LISTED ENTRIES:
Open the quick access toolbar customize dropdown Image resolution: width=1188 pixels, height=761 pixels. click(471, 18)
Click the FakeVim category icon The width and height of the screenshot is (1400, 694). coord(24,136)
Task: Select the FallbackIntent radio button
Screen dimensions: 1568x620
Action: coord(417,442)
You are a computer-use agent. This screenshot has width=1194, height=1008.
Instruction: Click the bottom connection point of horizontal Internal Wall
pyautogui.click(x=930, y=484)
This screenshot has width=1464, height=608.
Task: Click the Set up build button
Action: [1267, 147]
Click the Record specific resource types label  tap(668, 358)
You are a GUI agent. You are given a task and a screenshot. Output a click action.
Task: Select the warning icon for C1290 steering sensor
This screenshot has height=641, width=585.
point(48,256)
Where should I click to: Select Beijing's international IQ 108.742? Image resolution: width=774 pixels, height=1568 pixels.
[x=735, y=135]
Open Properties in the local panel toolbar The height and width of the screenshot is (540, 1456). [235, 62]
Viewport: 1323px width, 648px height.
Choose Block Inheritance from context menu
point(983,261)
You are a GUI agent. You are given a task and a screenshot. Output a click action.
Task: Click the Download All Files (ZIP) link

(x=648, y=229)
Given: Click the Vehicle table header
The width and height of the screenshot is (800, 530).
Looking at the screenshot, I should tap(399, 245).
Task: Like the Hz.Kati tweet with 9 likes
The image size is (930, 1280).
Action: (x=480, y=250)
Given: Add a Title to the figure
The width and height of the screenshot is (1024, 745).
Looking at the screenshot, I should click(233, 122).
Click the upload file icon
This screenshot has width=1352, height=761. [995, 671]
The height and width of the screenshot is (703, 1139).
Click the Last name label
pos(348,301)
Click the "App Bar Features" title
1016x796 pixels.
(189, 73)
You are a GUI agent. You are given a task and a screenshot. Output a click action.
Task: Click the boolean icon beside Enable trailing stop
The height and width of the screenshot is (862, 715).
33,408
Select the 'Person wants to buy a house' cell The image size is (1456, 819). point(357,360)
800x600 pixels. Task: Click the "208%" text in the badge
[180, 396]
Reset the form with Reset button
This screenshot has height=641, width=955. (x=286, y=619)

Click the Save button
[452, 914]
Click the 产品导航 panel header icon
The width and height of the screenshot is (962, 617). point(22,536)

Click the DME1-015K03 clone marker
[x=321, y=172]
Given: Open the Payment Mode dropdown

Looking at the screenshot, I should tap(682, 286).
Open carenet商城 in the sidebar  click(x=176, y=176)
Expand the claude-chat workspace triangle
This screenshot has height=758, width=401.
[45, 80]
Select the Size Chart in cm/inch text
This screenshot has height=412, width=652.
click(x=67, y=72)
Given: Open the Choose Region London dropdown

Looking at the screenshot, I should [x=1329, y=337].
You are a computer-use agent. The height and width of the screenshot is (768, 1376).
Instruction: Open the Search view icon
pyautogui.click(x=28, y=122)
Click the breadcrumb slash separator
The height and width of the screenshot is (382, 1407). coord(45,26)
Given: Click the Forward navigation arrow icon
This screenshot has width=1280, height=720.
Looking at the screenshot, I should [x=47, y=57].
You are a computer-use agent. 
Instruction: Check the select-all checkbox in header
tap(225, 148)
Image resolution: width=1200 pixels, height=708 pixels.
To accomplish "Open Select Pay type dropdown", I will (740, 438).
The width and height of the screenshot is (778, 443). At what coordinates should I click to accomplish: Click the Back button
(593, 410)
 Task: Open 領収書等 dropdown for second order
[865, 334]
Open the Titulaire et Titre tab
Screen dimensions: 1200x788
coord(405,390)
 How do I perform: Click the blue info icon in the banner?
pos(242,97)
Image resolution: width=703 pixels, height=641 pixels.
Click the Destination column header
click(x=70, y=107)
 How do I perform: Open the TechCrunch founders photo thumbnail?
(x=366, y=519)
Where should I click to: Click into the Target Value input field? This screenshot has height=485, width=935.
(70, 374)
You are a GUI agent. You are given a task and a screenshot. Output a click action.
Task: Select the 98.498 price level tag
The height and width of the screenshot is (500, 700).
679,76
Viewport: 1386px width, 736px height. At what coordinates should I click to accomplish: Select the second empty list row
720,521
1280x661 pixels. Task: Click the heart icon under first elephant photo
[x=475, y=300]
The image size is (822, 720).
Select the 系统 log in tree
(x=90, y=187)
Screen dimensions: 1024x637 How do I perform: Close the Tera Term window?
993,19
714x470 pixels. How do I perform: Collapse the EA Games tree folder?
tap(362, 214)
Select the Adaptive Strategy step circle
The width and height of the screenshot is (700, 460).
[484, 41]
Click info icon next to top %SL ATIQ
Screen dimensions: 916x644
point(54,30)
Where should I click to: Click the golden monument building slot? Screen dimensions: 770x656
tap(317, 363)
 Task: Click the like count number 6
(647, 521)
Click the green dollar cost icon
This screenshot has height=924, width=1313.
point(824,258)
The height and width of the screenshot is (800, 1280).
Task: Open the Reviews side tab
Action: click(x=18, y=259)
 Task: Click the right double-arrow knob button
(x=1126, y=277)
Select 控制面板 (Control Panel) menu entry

WHAT YOU HAVE TO DO:
Scan the entries for lines with the string "computer". Report only how many there are.

ANSWER FOR THIS EXERCISE:
3